— EXERCISE BRIEF —
Recast the records, from the start through the line containing "center [774, 800].", as a Markdown table with the columns No. and Text. Give each line its own numbered row, and skip blank lines.

— INPUT DATA —
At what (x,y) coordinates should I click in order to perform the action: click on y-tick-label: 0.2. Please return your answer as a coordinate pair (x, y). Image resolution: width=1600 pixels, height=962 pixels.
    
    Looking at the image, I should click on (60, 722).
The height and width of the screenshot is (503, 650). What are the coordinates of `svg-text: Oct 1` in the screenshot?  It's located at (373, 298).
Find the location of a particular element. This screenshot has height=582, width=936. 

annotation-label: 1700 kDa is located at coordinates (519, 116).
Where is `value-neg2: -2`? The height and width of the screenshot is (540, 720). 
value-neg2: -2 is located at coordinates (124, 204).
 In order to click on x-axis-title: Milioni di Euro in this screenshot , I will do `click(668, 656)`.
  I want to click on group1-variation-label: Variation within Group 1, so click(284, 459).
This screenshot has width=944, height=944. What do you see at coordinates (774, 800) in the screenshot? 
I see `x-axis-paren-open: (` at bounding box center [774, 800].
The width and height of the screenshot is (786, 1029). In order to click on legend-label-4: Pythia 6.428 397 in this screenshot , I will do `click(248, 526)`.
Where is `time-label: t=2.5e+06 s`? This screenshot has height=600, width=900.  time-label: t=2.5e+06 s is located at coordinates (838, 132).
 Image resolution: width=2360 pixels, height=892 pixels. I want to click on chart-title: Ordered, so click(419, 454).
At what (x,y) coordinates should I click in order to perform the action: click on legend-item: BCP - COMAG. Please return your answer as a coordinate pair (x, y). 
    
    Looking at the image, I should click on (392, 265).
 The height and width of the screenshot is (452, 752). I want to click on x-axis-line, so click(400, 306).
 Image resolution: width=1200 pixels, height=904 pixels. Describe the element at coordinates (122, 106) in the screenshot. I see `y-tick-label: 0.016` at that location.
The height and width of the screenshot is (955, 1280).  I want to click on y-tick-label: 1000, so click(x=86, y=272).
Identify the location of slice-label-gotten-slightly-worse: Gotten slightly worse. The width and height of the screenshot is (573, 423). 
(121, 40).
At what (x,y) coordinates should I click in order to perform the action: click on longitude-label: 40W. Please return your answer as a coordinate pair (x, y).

— FINISHED EXERCISE —
| No. | Text |
|---|---|
| 1 | At what (x,y) coordinates should I click in order to perform the action: click on y-tick-label: 0.2. Please return your answer as a coordinate pair (x, y). Image resolution: width=1600 pixels, height=962 pixels. |
| 2 |     Looking at the image, I should click on (60, 722). |
| 3 | The height and width of the screenshot is (503, 650). What are the coordinates of `svg-text: Oct 1` in the screenshot?  It's located at (373, 298). |
| 4 | Find the location of a particular element. This screenshot has height=582, width=936.  |
| 5 | annotation-label: 1700 kDa is located at coordinates (519, 116). |
| 6 | Where is `value-neg2: -2`? The height and width of the screenshot is (540, 720).  |
| 7 | value-neg2: -2 is located at coordinates (124, 204). |
| 8 |  In order to click on x-axis-title: Milioni di Euro in this screenshot , I will do `click(668, 656)`. |
| 9 |   I want to click on group1-variation-label: Variation within Group 1, so click(284, 459). |
| 10 | This screenshot has width=944, height=944. What do you see at coordinates (774, 800) in the screenshot?  |
| 11 | I see `x-axis-paren-open: (` at bounding box center [774, 800]. |